━━ RECORDS FOR THIS EXERCISE

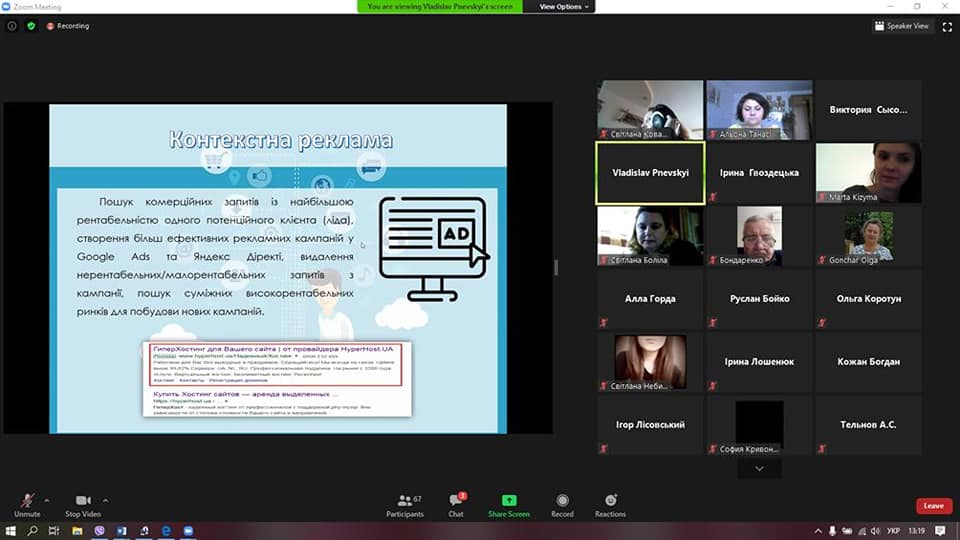Open Windows Start menu

click(11, 531)
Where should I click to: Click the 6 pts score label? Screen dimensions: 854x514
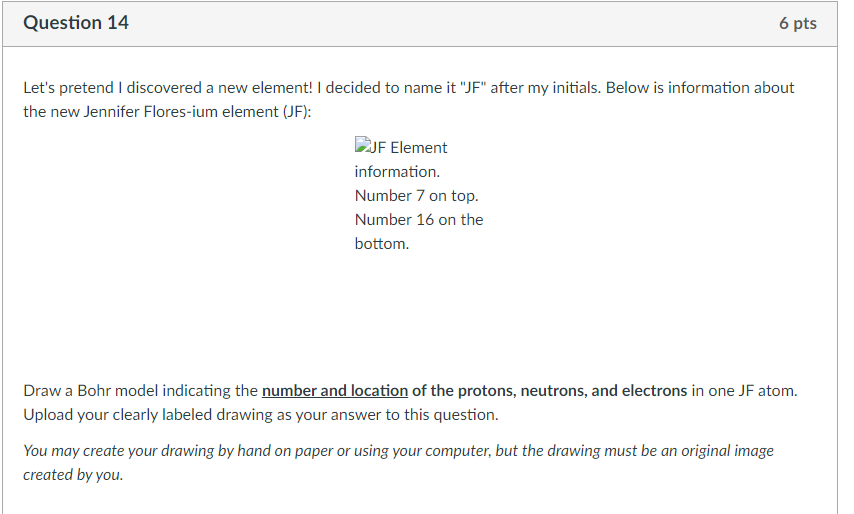click(x=797, y=23)
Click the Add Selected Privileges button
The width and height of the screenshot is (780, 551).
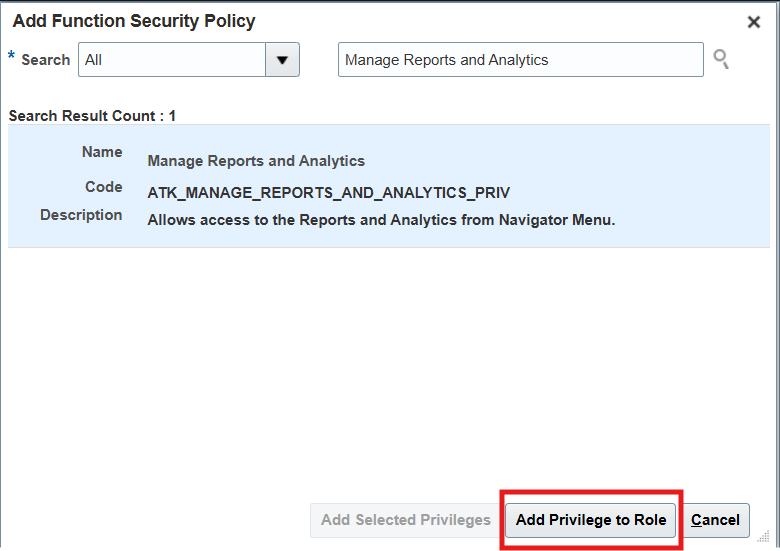pyautogui.click(x=405, y=520)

━━━━

● WHAT YOU NEED TO DO: Would you please print only the lines running from the one with "Where should I" to the final line of the entries above, exactly as written and without pictures?

● RESPONSE:
Where should I click to: Click the 6 pts score label? Screen dimensions: 854x514
click(x=797, y=23)
Click the Add Selected Privileges button
The width and height of the screenshot is (780, 551).
pyautogui.click(x=405, y=520)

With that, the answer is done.